10 Cloverfield Lane

 photo ten_cloverfield_lane_zpse8bhkrgw.jpg photo starrating-3andahalfstars.jpgA woman (Mary Elizabeth Winstead) awakes from a car accident and finds herself in a concrete room chained to a wall with a saline IV in her arm. A heavy-set man named Howard (John Goodman) tells her that he is her solitary chance for survival. You see, it was he that “rescued” her and is now keeping her alive. Panicked, she tries to escape, but Howard sedates her. When she comes to, Howard explains that some kind of attack has already occurred in the world and the air up on the surface is now unbreathable. He speculates either the Russians, Koreans or maybe even aliens. His bunker is the only sanctuary left.

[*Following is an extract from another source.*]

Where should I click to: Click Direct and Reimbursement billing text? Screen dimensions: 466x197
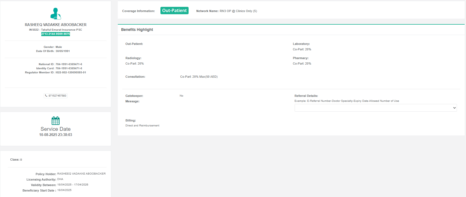coord(142,126)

The title 10 Cloverfield Lane is supposed to recall the sci-fi monster movie Cloverfield from 2008. That picture was directed by Matt Reeves, written by Drew Goddard and produced by JJ Abrams and Bryan Burk. But just forget about any connection to that earlier picture. All of those guys are indeed back, as producers this time, but aside from some mutual personnel and the horror angle, this story has essentially nothing to do with that earlier production. Think of this as a spin-off of the Cloverfield universe. The sooner you let go of finding ties to that prior film, the more you’ll enjoy this one on its own terms.

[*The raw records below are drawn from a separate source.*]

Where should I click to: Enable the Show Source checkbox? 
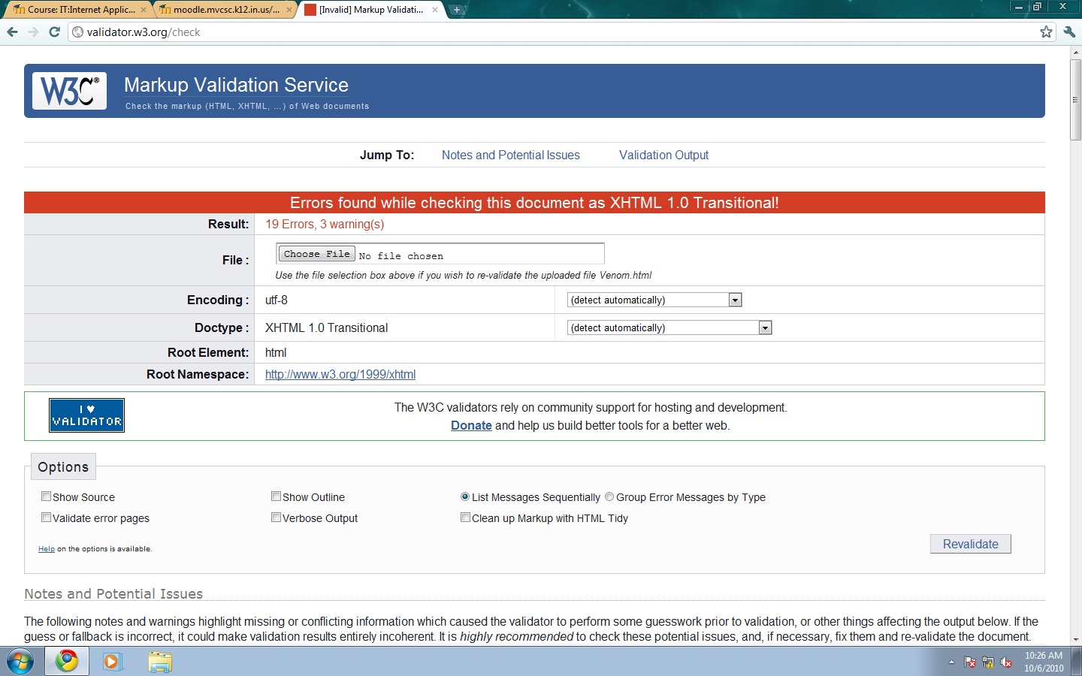[x=47, y=496]
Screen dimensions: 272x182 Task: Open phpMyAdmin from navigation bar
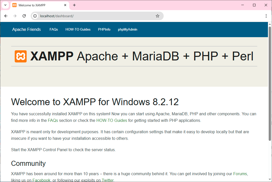[x=127, y=30]
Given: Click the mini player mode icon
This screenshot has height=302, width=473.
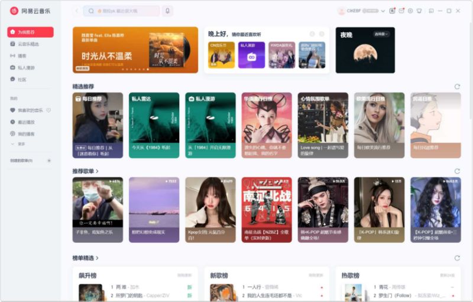Looking at the screenshot, I should click(x=431, y=11).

If 10 Cloverfield Lane has a spiritual ancestor, it would be Alfred Hitchcock’s Rope, the 1948 psychological thriller based on the 1929 play by Patrick Hamilton. This debut feature from director Dan Trachtenberg virtually takes place entirely in a single enclosed space underground. The success of this three-character chamber piece rests on the charisma of its principal players as they interact with one another. John Goodman is suitably creepy. He’s memorable in a rare dramatic role. Yet he’s so visually iconic in comedic portrayals that I never forgot that I was still watching John Goodman, the actor. Mary Elizabeth Winstead is an appealing presence as a woman in a stressful situation. She radiates a mix of helplessness and moxie that snares our full attention and compassion. A sympathetic cellar-mate named Emmett (John Gallagher, Jr.) appears to be a fellow ally.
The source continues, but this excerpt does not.